Beyond RESPA, Veterans United challenges claims related to violations of the Missouri Merchandising Practices Act. The company asserts that the alleged transactions occurred outside of Missouri, thus negating the applicability of state law. Similarly, concerning a common-law unjust enrichment claim, Veterans United argues that the plaintiffs have not demonstrated that they conferred any benefit upon the defendants.
The motion further points out alleged inaccuracies in the lawsuit’s framing. Veterans United contends that the plaintiffs are seeking recovery for conduct that is governed by contractual agreements, and that their claims are fundamentally dependent on the flawed RESPA allegations. Additionally, the lender highlights a potential misidentification of a defendant, stating that Realty Search Solutions Network was the intended entity, not Realty Search Solutions. They also dispute the characterization of Veterans United Realty as a "shell company," asserting that it is a substantial firm employing numerous licensed agents.
Official Statements and Industry Context
Chad Moller, corporate communications manager at Veterans United, issued a strong statement to HousingWire, characterizing the lawsuit as "meritless" and "filled with nonsensical allegations." He further alleged that the complaints were "cut-and-paste" from other lawsuits filed against different mortgage lenders, suggesting a lack of originality and substance. Moller emphatically stated, "Veterans United Home Loans and Veterans United Realty have never held themselves out as the VA or any other government agency. Never."

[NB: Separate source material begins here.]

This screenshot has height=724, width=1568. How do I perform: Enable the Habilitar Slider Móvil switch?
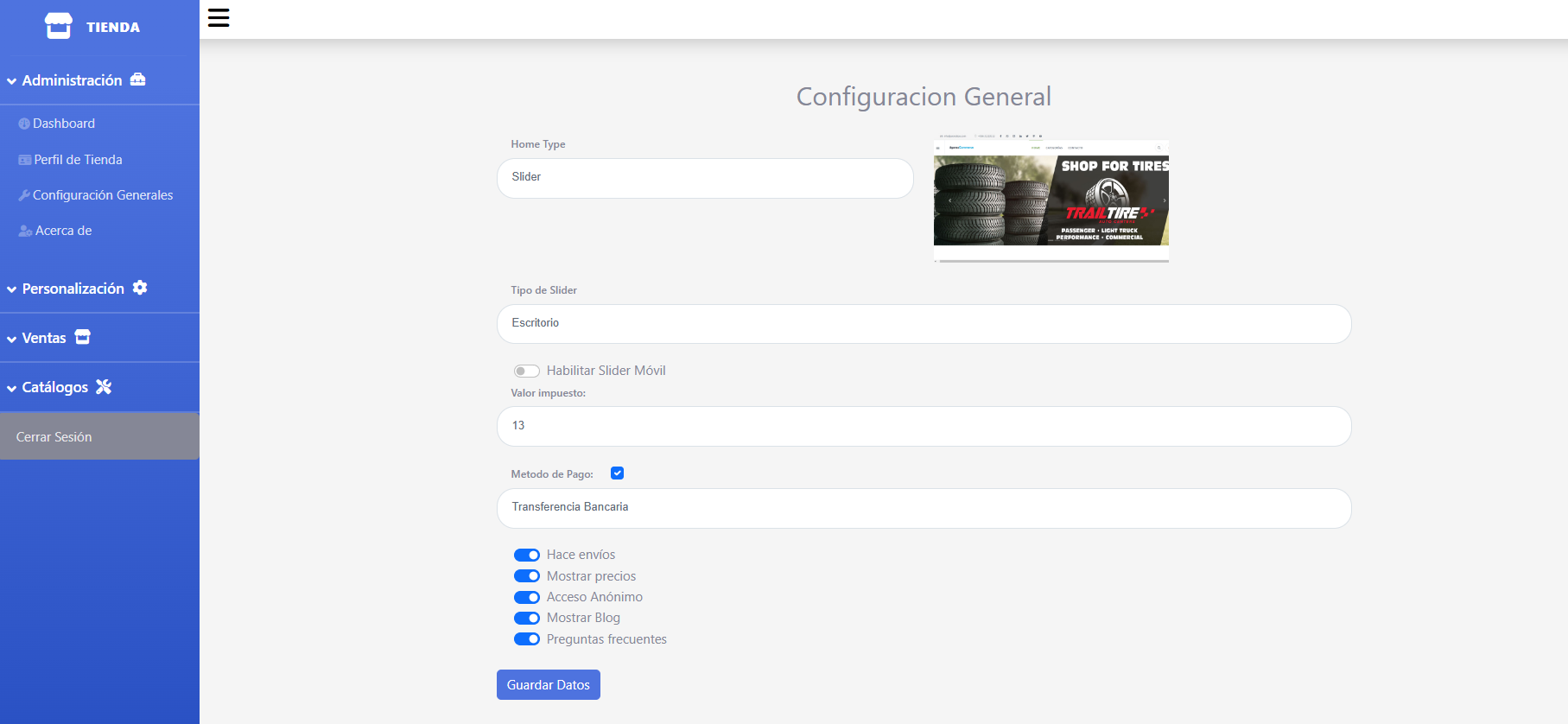(526, 371)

The plaintiffs’ attorneys, from the firm Hagens Berman, have defended their filing, stating that their claims are based on extensive discussions with numerous real estate agents and loan officers across the country who have firsthand experience with VA home loans and the alleged practices of Veterans United. Steve W. Berman, managing partner and co-founder of Hagens Berman, stated at the time of the lawsuit’s filing that Veterans United had engaged in "blatantly illegal practices that have harmed homebuyers through predatory loan practices" and had attempted to "deceive our nation’s military servicemembers by masquerading as affiliated with the U.S. Veterans Administration."

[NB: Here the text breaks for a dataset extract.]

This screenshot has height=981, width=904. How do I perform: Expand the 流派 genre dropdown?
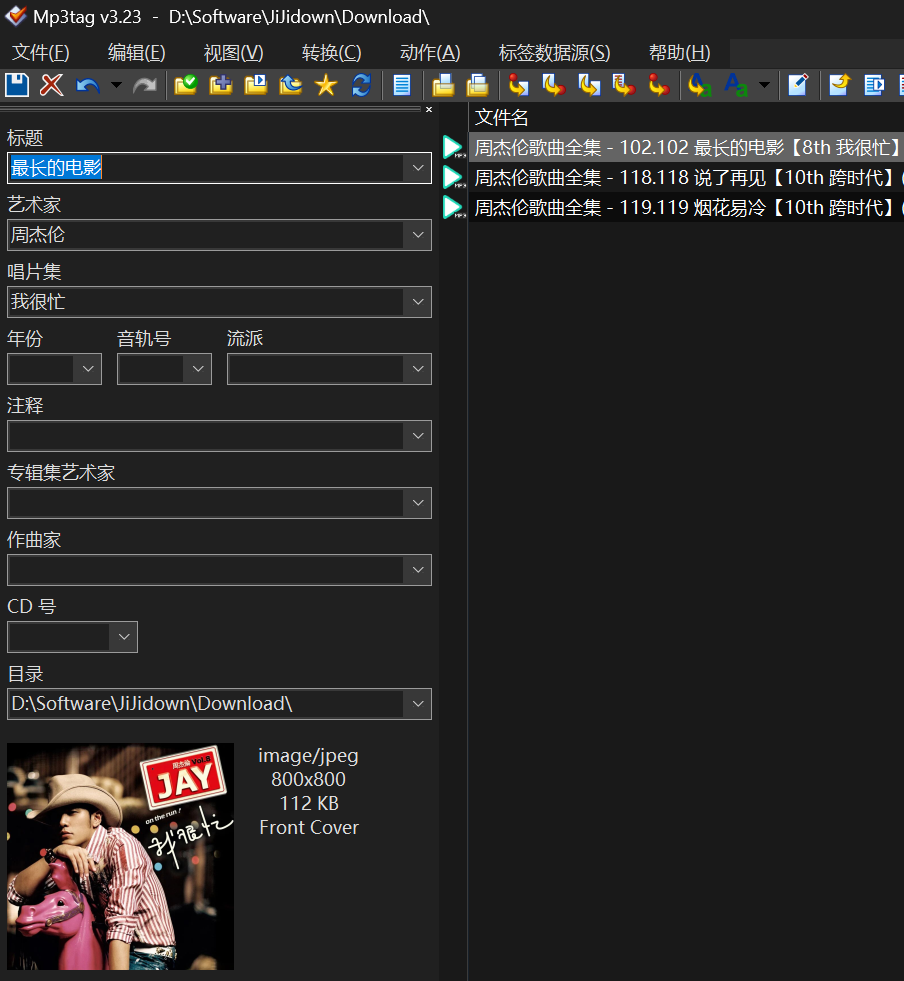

Timeline of Events and Potential Implications
The class-action lawsuit was filed following an investigation into Veterans United’s business practices. The plaintiffs are homeowners who obtained loans from the company between 2022 and 2025. The motion to dismiss was filed on Monday in the U.S. District Court for the Western District of Missouri by Veterans United Home Loans, Realty Search Solutions (doing business as Veterans United Realty), and Mortgage Research Center.
The plaintiffs have been granted until the end of April to formally respond to the motion to dismiss, with the possibility of an extension. The original complaint states that the total amount in controversy in this case exceeds $5 million, underscoring the significant financial stakes involved.
This case is unfolding against a backdrop of increased scrutiny of the mortgage industry and its marketing practices. Notably, Hagens Berman is also representing clients in a separate case against Rocket Companies, which follows substantial settlements related to real estate brokerage commissions, totaling over $1 billion. The outcome of the Veterans United lawsuit could have significant implications for how mortgage lenders, particularly those with names or branding that might evoke government affiliation, conduct their marketing and referral practices. It also raises questions about consumer protection, especially for vulnerable populations like veterans who rely on specialized loan programs.
The legal battle will likely hinge on the court’s interpretation of the evidence presented by both sides, particularly regarding the clarity of Veterans United’s disclaimers and the extent to which the plaintiffs can prove concrete financial harm resulting from the alleged deceptive practices. The court’s decision on the motion to dismiss will set the stage for further proceedings or potentially bring the litigation to an early conclusion.